The crowd holding that sign turned out to be another gathering of anti-Klan protesters. I breathed a sigh of relief and continued filming, waiting for the real confrontation.
DURHAM'S STORY
Durham’s identity, especially for a newcomer like me, is hard to comprehend. But learning key chapters of Durham’s story helps.
Durham is home to the largest slave plantation that ever stood in North Carolina – more than 900 people were enslaved at Stagville. Some people in Durham can trace their genealogy to those who were enslaved there.
Following Reconstruction, hundreds of statues commemorating the Confederacy were erected across the south, many of them used to intimidate and disenfranchise African Americans by paying homage to Confederates that, though their individual stories are complex, ultimately served a racist agenda. One of these statues, of an anonymous Confederate soldier, was erected outside the Durham County Courthouse in 1924.
It stood there for nearly a century.
Ninety three years later, as racists and white supremacists in our country gain ground in mainstreaming their agenda, protesters in Durham tore the statue down. This act was denounced by many in Durham as divisive, but when the sheriff’s office began executing warrants to arrest those responsible, hundreds showed up in solidarity to turn themselves in.
These stories help me understand the people and soul of Durham much more clearly. I can empathize with a man standing in a house or barn or field, knowing it’s where his ancestors were treated as property. I can empathize with a woman standing in front of the Durham County Courthouse in the shadow of a statue erected to intimidate her grandparents or great-grandparents. I can empathize when she asks herself, “how many generations of my family will endure white supremacy?” and decides to tear down that symbol of oppression by any means necessary.
I was not there when Durhamites tore down the Confederate statue. I live in Apex and didn’t hear about it until the next day. But it was not a difficult choice for me to join the counter-protest on 8/18. My identity, my story, and the stories of my family have granted me the belief that we are commanded to confront people who would otherwise erase us from this planet for how we were born.
If you’re reading this, you probably already know that the Klan never showed its hooded face that day. (Early on, a man made a Nazi salute, but he didn’t appear to be connected with any white supremacist or hate groups. He and his friend left quickly afterward.) I spent the afternoon filming and talking to other counter-protesters, celebrating our victory by forfeit.
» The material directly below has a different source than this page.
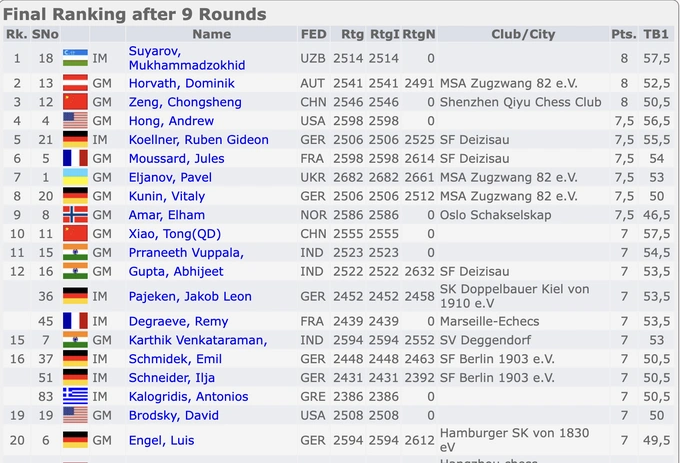
Task: Click the Greek flag next to Kalogridis
Action: 74,396
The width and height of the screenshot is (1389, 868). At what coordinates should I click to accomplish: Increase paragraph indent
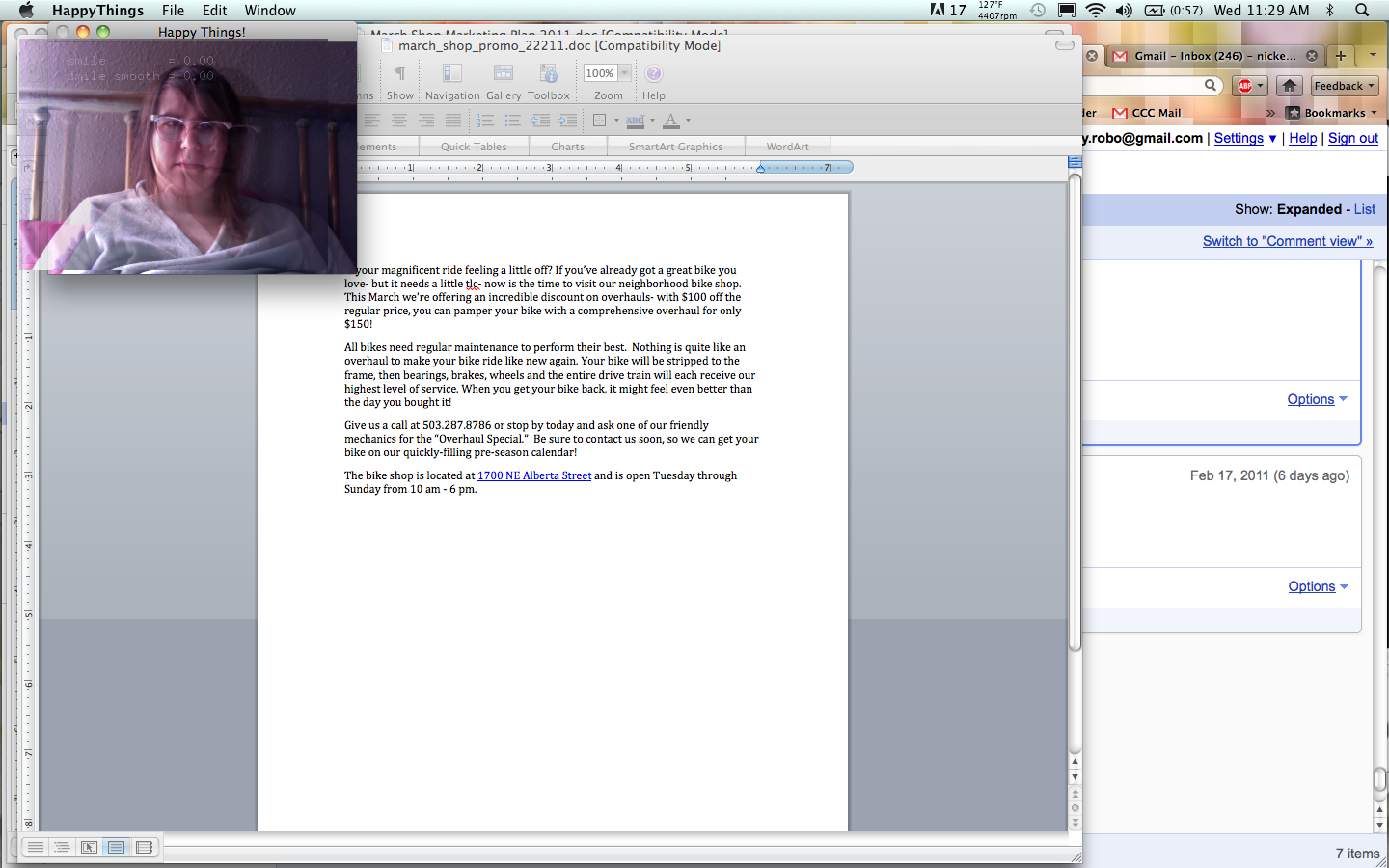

Whether our protest scared off the Klan or the rumors of the original rally were fabricated, I still don’t know.
What I do know is that when push came to shove, Durham stood its ground against the normalization of bigotry. That day, Durham added another chapter to its story that spells out a definitive aspect of its identity – white supremacy is not welcome here. The KKK is not welcome here. I looked through the lens at hundreds of us, each with our own intricate stories, and bore witness as we cemented a chapter in Durham’s narrative – and through that, formed its identity.
With the series Reel Durham, StoryDriven has tried to responsibly and thoughtfully tell Durham’s story through the people who live here. However, through my experience filming that series, I never thought of myself as a character in Durham’s story.
By marching with other Durhamites, I felt more connected to this city and the people in it than ever before. I felt more connected to my dad and my grandfather. With tools they gave me, I’ve found a way to confront bigotry: with a camera and a story.